Your answer needs to include each line of the records in which the string "type" can be found.

** EXTRACTED RECORDS follows **

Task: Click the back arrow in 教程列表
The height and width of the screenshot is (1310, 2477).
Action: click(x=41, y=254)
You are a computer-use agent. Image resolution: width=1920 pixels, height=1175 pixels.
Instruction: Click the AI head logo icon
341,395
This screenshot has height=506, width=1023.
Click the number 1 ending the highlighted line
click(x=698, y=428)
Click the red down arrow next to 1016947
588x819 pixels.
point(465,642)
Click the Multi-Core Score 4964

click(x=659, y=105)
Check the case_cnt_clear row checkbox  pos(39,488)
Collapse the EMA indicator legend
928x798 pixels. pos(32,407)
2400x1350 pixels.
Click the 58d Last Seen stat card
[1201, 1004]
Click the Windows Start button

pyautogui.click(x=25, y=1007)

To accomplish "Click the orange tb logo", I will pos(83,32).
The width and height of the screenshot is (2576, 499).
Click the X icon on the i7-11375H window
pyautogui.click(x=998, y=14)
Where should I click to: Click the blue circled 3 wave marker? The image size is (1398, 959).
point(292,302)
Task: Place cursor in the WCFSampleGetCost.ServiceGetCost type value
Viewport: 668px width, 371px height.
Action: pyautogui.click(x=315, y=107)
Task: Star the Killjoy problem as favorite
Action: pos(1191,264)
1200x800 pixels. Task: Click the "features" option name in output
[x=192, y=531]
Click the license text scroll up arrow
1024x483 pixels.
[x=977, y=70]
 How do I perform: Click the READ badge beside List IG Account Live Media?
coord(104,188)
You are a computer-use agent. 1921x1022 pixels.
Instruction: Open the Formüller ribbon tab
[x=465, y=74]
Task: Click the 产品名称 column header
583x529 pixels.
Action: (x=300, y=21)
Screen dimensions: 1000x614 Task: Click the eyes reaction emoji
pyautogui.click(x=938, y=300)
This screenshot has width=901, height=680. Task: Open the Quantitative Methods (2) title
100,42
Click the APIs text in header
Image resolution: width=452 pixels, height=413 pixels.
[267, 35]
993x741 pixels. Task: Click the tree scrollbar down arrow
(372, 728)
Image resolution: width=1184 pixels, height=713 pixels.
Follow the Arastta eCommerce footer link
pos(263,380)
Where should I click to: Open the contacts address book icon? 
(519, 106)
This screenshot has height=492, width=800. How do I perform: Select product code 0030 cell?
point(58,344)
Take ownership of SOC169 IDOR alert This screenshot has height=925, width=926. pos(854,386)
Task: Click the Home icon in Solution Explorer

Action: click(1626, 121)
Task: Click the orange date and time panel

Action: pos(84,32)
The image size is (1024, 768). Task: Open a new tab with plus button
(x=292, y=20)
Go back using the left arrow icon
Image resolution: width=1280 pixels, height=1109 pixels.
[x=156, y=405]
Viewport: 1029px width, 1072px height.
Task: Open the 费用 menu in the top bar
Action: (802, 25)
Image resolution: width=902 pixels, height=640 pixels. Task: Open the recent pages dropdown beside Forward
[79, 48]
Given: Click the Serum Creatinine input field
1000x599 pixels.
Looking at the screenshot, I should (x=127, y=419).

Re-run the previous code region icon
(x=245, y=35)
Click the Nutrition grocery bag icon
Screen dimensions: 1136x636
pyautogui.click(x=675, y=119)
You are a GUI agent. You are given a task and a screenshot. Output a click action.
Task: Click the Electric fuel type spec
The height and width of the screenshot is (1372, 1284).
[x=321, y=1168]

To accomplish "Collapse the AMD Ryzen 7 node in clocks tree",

** End of EXTRACTED RECORDS **

▸ RESPONSE AREA:
Task: Place cursor in the WCFSampleGetCost.ServiceGetCost type value
Task: Click the Electric fuel type spec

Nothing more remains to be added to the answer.